この目的を持って、軸索伸長(又は神経堤)を、GDNFを用いる刺激後のPC12-α1/wt細胞における分化の反映として測定した(実施例1を参照されたい)。
【0130】
細胞を、50 ng/mlのGDNFを用いて処理し、軸索伸長を有する細胞のパーセンテージを、実施例1に記載するようにして、処理後24及び48時間に測定する。図8に示すように、細胞は、刺激していないコントロール細胞に比べて(図8A)、GDNFへの2日間の曝露に応答して軸索伸長突起を示す(図8B)。D4アプタマを用いての細胞の処理(図8C)は、おそらくRet受容体とGDNF/GFRα1との間の機能的複合体の形成を妨げることにより、軸索の数及び長さを著しく阻害するが、コントロールとして用いた変性D4アプタマ(D4Sc)を用いては阻害がなかった(図8D)。分化を生化学的に評価するために、細胞抽出物中のVGFレベルを、処理の48時間後に測定した。Vgfは、PC12細胞においてNGF及びGDNFにより迅速に誘導される初期遺伝子である(Salton SR, Mt Sinai J Med., 2003, 70, 2, 93〜100)。GDNFで処理した細胞において、VGFの発現が刺激され、上記の表現型の影響により、D4アプタマでの処理はVGFレベルを基底のレベル近くに保持するが、変性D4アプタマでの処理では保持されないことが観察された(図8F)。
【0131】
RetC634Y受容体又はRetM918T受容体の発現の後に、NIH 3T3細胞を形質転換すると、これらはその形態に顕著な変化を示す(Santoroら, Science, 1995, 上記)。変異Ret受容体を安定に発現するNIH/ MEN 2A細胞及びNIH/MEN 2B細胞を、D4アプタマを用いて72時間処理し、このアプタマにより誘導された形態学的変化を分析する。図9に示すように、NIH/MEN 2A細胞及びNIH/MEN 2B細胞は、紡錘形で長い突出部を有し、高度に屈折した(refringent)見かけを有する(それぞれ図9B及び9E)。
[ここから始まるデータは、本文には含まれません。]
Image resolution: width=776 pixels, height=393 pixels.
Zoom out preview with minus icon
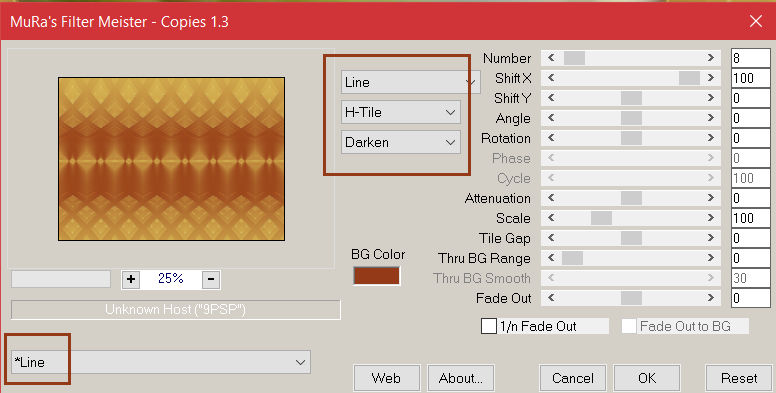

D4アプタマで処理したNIH/MEN 2A細胞は、親のNIH 3T3細胞のものに類似の多角形で平坦な形態に戻るが(図9C)、NIH/MEN 2B細胞(図9F)又はNIH-Ras細胞においては、形態学的変化は観察されない。このことは、RetC634Y受容体により誘導されるシグナリング経路はD4アプタマにより阻害されるが、RetM918T受容体により誘導されるものは阻害されないことを示す以前の結果と一致する。
【0132】
さらに、変性D4アプタマを用いる処理は、種々の細胞系統に影響を及ぼさない(図9D)。結果として、D4アプタマとの72時間のNIH/MEN 2A細胞の処理は、RetC634Y受容体及びErkタンパク質の両方のリン酸化により、Erkタンパク質の活性化の影響の程度を阻害する。
【0133】
実施例4:PC12 MEN 2A細胞上のRet受容体又はRetタンパク質と複合体を形成する標的と相互作用する物質をスクリーニングするためのD4アプタマの使用
PC12 MEN 2A細胞上のRet受容体又は該タンパク質と複合体を形成する標的と相互作用する分子をスクリーニングするためのD4アプタマの使用を確認するために、2つのアプローチを用いた。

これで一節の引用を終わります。